The task is to produce a string in which each lowercase letters of s1 or s2 appears as many times as its maximum if this maximum is strictly greater than 1; these letters will be prefixed by the number of the string where they appear with their maximum value and :. If the maximum is in s1 as well as in s2 the prefix is =:.
In the result, substrings (a substring is for example 2:nnnnn or 1:hhh; it contains the prefix) will be in decreasing order of their length and when they have the same length sorted in ascending lexicographic order (letters and digits - more precisely sorted by codepoint); the different groups will be separated by '/'. See examples and "Example Tests". Hopefully other examples can make this clearer.
s1 = "my&friend&Paul has heavy hats! &"
s2 = "my friend John has many many friends &"
mix(s1, s2) --> "2:nnnnn/1:aaaa/1:hhh/2:mmm/2:yyy/2:dd/2:ff/2:ii/2:rr/=:ee/=:ss"

Task 3 kyu

Your task, is to create a NxN spiral with a given size.
Return value should contain array of arrays, of 0 and 1, for example for given size 5 result should be:
[[1,1,1,1,1],[0,0,0,0,1],[1,1,1,0,1],[1,0,0,0,1],[1,1,1,1,1]]
Because of the edge-cases for tiny spirals, the size will be at least 5.
General rule-of-a-thumb is, that the snake made with '1' cannot touch to itself.

Task 2kyu

Instructions

Given a mathematical expression as a string you must return the result as a number.

Numbers

Number may be both whole numbers and/or decimal numbers. The same goes for the returned result.

Operators

You need to support the following mathematical operators:
Multiplication *
Division / (as floating point division)
Addition +
Subtraction -
Operators are always evaluated from left-to-right, and * and / must be evaluated before + and -.
Parentheses
You need to support multiple levels of nested parentheses, ex. (2 / (2 + 3.33) * 4) - -6

Whitespace

There may or may not be whitespace between numbers and operators.
An addition to this rule is that the minus sign (-) used for negating numbers and parentheses will never be separated by whitespace.

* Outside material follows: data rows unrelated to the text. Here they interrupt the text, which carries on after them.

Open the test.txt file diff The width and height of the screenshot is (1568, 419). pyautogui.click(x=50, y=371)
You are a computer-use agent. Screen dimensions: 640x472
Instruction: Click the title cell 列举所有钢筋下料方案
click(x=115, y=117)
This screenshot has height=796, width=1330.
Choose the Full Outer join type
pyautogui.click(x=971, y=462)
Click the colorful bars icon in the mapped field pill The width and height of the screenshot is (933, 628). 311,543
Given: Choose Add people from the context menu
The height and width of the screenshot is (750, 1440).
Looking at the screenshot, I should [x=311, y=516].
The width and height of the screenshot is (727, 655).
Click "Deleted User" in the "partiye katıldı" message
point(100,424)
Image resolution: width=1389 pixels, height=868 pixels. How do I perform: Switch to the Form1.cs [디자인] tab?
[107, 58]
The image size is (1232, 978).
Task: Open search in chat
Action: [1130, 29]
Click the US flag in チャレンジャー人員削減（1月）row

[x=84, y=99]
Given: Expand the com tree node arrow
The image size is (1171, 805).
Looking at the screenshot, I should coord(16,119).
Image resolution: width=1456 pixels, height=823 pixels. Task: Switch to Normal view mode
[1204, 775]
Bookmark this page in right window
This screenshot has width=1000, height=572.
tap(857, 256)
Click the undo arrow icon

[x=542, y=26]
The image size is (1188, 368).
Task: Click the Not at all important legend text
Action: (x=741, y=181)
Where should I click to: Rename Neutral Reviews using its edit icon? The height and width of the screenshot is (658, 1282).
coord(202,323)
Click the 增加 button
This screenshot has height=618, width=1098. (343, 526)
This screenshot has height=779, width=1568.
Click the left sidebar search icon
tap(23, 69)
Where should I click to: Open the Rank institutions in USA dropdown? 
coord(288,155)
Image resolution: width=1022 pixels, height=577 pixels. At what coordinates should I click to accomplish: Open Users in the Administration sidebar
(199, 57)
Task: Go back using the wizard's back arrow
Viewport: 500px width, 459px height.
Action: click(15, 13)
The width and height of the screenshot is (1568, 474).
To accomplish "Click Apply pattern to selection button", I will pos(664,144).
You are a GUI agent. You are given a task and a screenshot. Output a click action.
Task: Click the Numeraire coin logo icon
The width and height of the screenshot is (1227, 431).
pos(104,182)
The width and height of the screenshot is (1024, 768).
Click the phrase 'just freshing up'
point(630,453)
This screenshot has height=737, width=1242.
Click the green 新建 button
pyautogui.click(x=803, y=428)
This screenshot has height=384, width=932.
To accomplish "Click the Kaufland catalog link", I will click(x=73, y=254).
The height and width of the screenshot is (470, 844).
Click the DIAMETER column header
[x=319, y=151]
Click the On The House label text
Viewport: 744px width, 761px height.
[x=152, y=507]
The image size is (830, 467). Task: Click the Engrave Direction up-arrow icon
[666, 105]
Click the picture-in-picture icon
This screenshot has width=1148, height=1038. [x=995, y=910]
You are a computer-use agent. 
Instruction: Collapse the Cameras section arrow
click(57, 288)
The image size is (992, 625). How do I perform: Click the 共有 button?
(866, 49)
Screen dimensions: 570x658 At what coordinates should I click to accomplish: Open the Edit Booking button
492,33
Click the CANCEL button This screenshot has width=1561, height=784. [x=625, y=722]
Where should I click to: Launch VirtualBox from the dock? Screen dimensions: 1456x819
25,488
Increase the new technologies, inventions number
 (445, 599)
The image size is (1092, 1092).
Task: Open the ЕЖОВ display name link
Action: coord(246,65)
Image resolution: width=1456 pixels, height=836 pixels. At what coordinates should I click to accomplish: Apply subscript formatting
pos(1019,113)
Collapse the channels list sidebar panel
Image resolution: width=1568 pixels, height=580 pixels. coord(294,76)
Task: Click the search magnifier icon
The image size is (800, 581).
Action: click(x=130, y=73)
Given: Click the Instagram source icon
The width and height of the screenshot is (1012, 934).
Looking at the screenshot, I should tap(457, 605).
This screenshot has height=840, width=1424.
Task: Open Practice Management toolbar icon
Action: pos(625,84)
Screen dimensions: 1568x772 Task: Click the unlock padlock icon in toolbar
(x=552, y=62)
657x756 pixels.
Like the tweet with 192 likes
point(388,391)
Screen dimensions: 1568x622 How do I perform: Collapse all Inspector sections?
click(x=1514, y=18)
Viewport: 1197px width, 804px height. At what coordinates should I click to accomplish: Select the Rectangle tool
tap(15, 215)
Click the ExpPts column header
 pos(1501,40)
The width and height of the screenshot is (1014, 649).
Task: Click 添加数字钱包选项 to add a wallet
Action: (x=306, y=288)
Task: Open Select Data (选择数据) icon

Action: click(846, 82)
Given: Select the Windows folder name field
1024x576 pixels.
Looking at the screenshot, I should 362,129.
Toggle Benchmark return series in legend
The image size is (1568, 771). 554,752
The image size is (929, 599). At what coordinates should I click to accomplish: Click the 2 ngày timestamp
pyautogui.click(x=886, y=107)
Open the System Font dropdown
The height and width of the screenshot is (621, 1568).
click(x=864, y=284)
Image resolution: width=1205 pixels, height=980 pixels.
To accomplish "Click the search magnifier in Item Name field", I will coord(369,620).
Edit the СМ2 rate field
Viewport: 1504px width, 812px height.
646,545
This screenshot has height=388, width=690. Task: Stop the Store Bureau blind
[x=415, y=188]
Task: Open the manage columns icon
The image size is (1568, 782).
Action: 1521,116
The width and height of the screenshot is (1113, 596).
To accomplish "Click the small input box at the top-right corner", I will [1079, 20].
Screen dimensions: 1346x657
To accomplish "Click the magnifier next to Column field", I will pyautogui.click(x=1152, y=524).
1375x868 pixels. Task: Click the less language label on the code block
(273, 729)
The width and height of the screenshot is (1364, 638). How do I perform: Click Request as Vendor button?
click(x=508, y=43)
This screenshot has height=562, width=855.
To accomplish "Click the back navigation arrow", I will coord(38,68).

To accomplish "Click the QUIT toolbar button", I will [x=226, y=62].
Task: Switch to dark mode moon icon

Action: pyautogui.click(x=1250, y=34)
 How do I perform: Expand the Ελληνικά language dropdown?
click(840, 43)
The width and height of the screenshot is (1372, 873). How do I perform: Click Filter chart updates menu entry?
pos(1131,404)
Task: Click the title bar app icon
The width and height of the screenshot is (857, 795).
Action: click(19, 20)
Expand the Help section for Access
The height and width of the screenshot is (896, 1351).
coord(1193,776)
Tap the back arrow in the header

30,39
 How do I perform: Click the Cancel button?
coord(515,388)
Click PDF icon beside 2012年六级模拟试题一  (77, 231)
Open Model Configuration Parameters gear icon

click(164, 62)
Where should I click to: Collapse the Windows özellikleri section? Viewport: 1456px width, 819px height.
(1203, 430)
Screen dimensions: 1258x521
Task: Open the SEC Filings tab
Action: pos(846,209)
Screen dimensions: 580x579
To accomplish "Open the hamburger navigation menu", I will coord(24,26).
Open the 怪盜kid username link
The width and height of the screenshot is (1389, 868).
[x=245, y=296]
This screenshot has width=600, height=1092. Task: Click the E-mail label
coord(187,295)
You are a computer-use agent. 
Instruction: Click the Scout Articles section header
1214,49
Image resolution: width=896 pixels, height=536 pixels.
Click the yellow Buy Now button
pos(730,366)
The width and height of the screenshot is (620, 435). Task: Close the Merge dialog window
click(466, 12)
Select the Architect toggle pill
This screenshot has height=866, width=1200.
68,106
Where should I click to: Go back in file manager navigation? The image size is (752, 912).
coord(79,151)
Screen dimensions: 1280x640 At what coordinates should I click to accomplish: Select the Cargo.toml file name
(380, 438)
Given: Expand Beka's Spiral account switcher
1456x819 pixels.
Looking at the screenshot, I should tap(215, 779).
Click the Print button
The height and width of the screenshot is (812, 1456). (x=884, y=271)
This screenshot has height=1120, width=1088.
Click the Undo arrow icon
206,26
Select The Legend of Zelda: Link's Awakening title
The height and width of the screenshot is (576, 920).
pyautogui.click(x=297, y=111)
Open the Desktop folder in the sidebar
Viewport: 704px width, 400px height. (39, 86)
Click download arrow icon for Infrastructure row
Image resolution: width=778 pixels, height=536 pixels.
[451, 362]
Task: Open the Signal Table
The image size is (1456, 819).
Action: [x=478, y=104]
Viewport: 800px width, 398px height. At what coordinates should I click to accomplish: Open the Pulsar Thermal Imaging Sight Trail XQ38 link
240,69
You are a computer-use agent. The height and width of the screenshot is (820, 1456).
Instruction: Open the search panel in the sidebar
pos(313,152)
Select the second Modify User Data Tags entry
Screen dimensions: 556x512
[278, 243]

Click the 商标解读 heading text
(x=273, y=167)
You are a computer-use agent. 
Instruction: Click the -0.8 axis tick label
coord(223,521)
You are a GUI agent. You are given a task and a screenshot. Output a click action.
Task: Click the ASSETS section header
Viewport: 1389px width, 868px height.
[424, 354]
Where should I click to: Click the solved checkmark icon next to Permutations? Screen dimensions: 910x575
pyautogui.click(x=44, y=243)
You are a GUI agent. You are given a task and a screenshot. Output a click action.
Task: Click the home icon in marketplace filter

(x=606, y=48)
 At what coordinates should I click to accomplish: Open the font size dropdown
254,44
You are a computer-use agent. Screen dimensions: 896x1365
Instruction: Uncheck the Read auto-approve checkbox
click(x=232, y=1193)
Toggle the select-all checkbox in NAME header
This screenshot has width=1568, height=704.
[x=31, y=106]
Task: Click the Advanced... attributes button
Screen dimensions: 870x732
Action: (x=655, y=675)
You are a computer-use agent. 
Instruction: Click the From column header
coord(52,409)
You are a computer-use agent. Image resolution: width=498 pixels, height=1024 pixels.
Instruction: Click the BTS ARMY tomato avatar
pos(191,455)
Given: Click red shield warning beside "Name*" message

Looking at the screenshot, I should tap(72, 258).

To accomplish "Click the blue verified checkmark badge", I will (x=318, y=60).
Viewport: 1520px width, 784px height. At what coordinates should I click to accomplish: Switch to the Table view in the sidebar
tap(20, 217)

I.e all of the following are valid expressions.
1-1 // 0
1 -1 // 0
1- 1 // 0
1 - 1 // 0
1- -1 // 2
1 - -1 // 2
1--1 // 2
6 + -(4) // 2
6 + -( -4) // 10
And the following are invalid expressions

1 - - 1 // Invalid
1- - 1 // Invalid
6 + - (4) // Invalid
6 + -(- 4) // Invalid

Validation

You do not need to worry about validation - you will only receive valid mathematical expressions following the above rules.